EXERCISE INSTRUCTIONS :: Can you format the records from the start through the line containing "at that location." as a two-column CSV with the headers instruction and output, one row per record, each value in a single quoted field with line breaks replaced by spaces and the pictures omitted?

DATA UNDER STUDY ::
◆ ◆ ◆ ◆

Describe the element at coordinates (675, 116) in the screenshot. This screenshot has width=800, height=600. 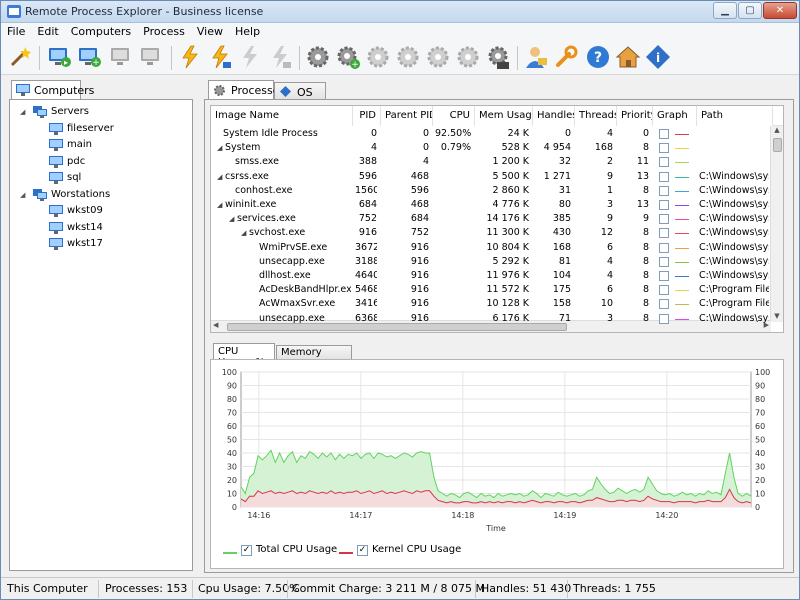
I see `column-header-graph: Graph` at that location.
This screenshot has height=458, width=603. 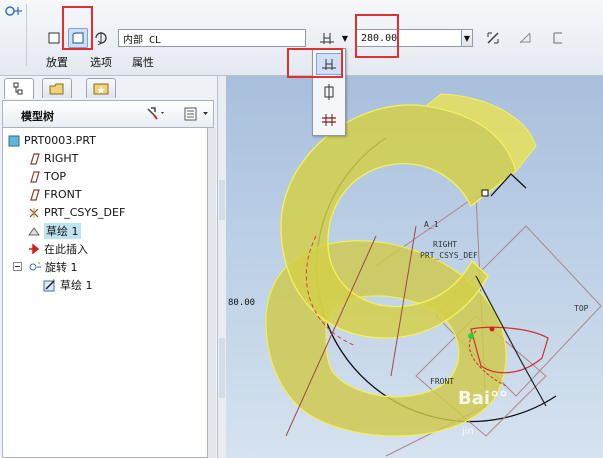 What do you see at coordinates (468, 432) in the screenshot?
I see `watermark-sub: jin` at bounding box center [468, 432].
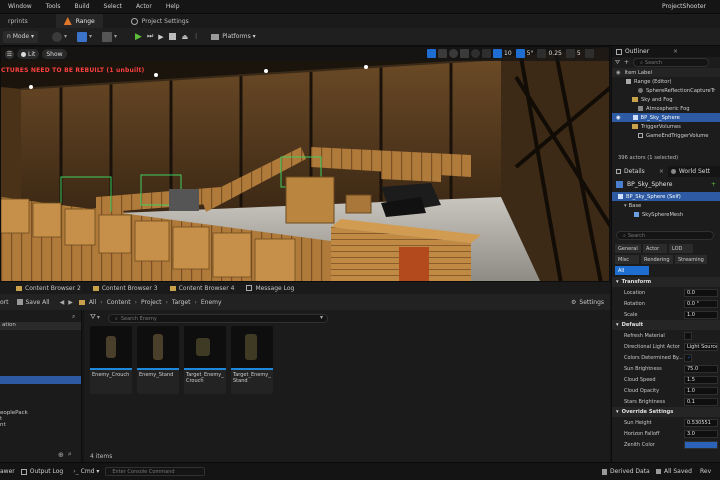 This screenshot has width=720, height=480. What do you see at coordinates (554, 54) in the screenshot?
I see `scale-snap-value: 0.25` at bounding box center [554, 54].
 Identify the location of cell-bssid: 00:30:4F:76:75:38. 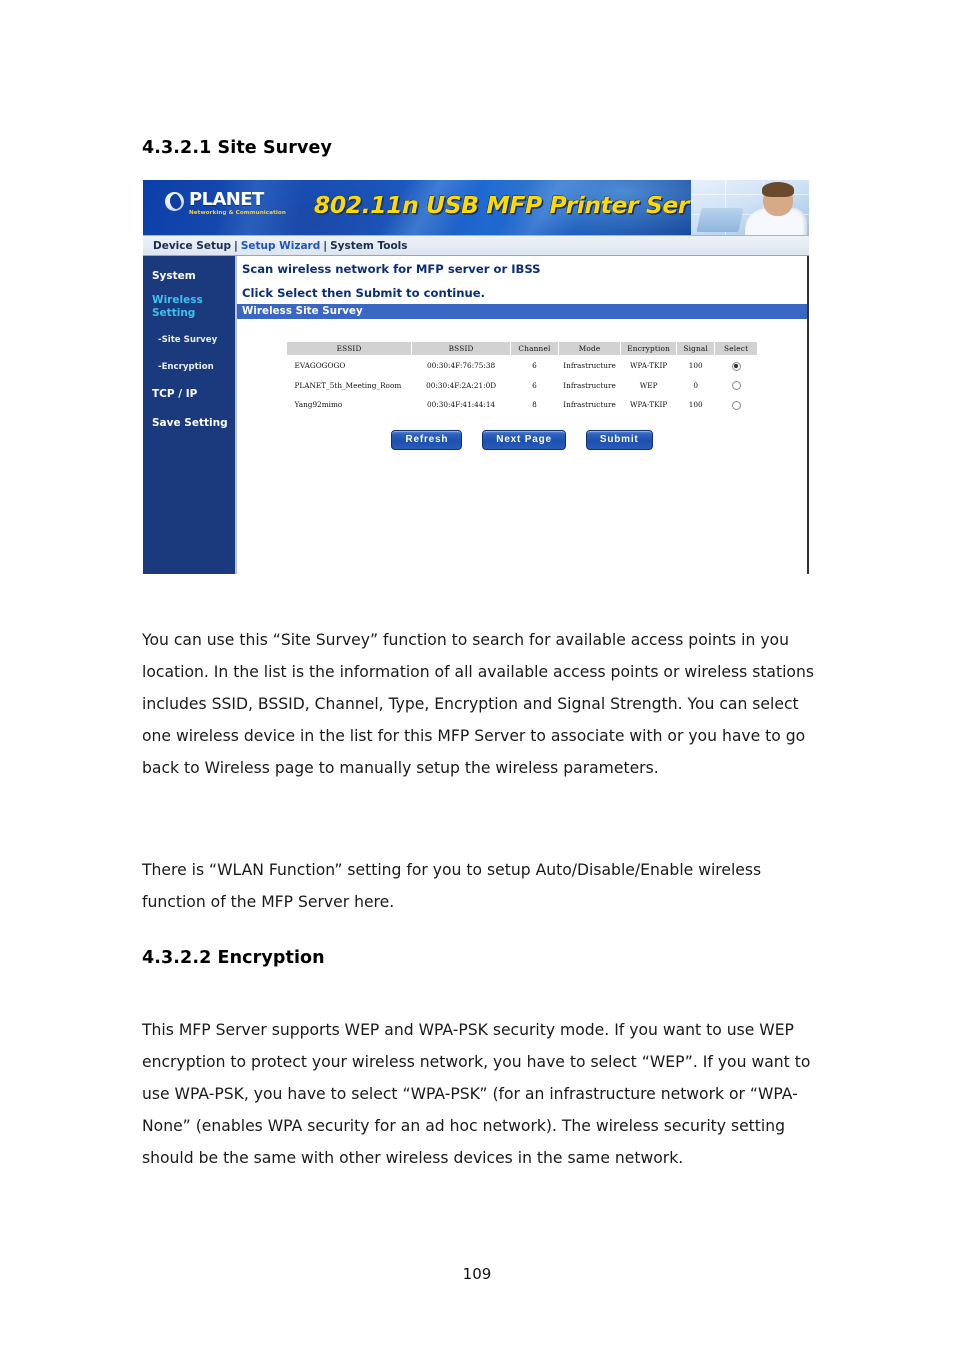
(462, 366).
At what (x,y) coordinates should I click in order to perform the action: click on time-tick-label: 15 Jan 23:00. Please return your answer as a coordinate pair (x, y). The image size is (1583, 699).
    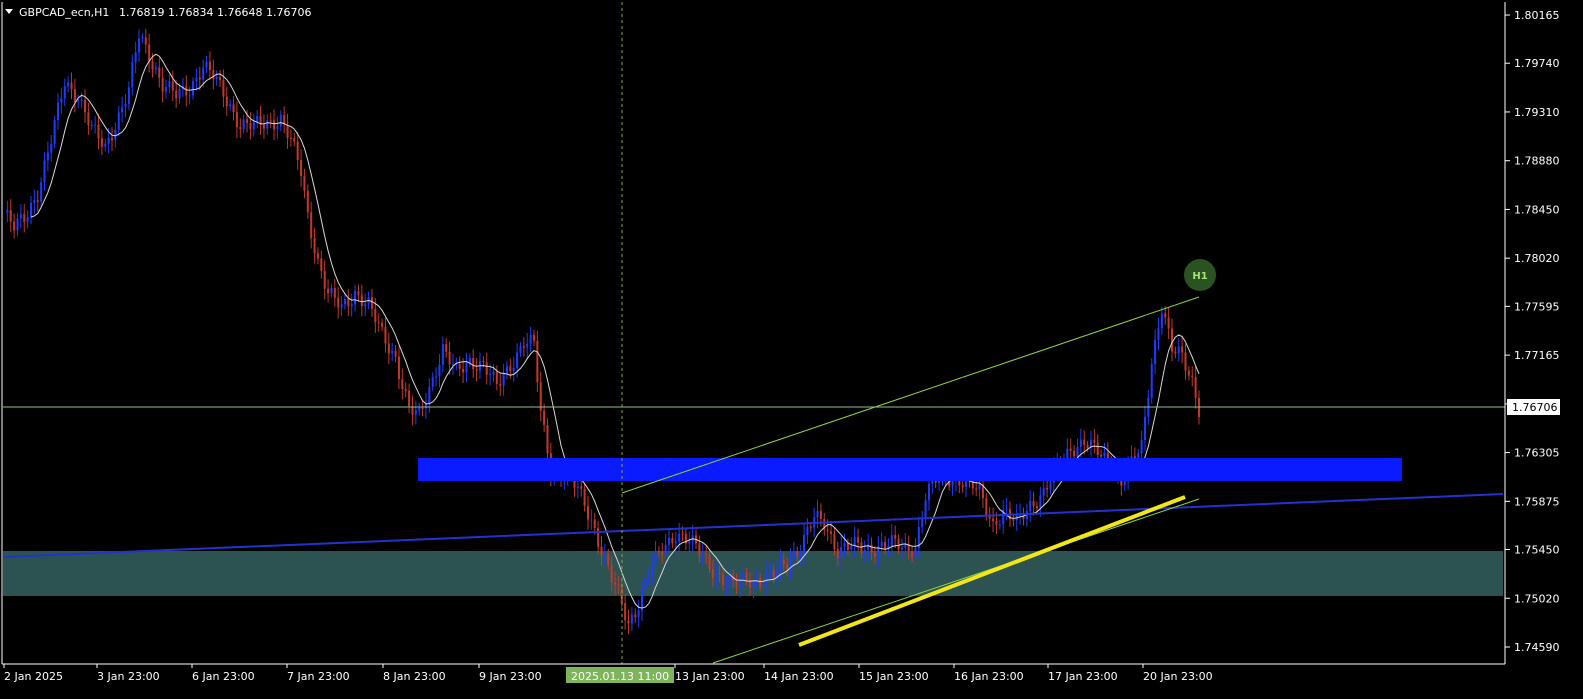
    Looking at the image, I should click on (894, 676).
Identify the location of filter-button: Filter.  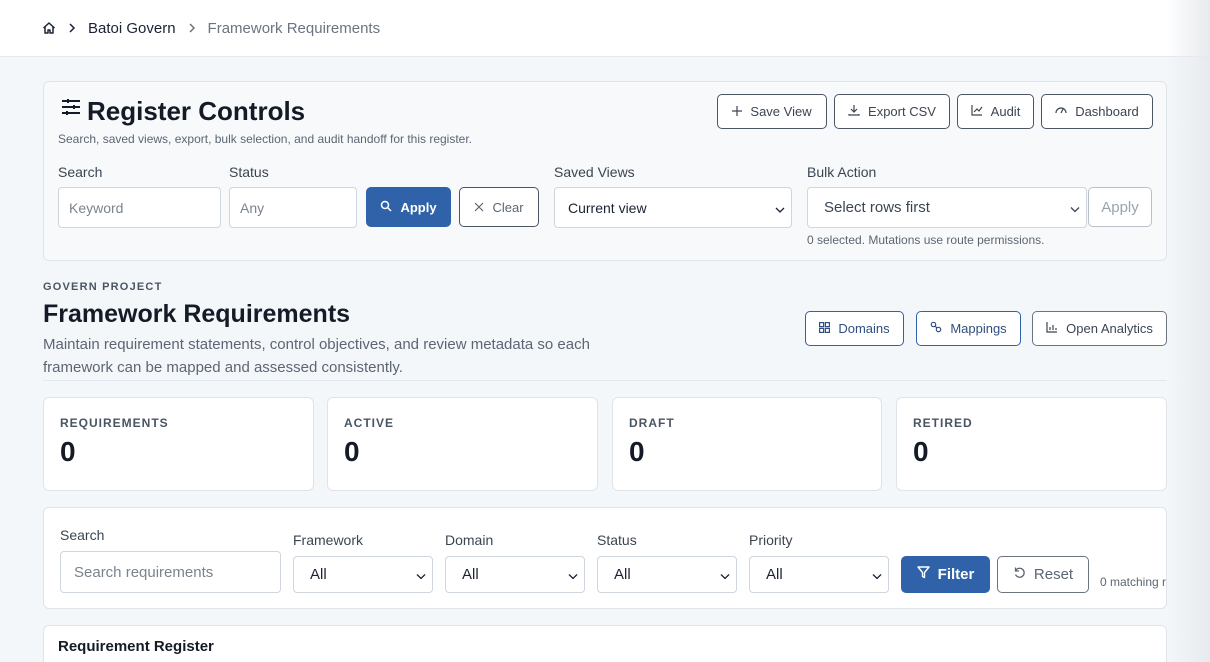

◆ ◆ ◆ ◆

FINAL ANSWER ::
instruction,output
"Describe the element at coordinates (675, 116) in the screenshot. This screenshot has width=800, height=600.","I see `column-header-graph: Graph` at that location."